▸ **Stored dataset items**:
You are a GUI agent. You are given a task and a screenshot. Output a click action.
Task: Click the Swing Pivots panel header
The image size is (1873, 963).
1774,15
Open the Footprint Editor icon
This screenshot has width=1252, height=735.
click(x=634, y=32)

▸ **What the task asks**: Nothing but the lines from the one with "Task: Click the Swing Pivots panel header" through the end of the data above should be reproduced, each exactly, both ends included.

▸ **Answer to this problem**:
Task: Click the Swing Pivots panel header
The image size is (1873, 963).
1774,15
Open the Footprint Editor icon
This screenshot has width=1252, height=735.
click(x=634, y=32)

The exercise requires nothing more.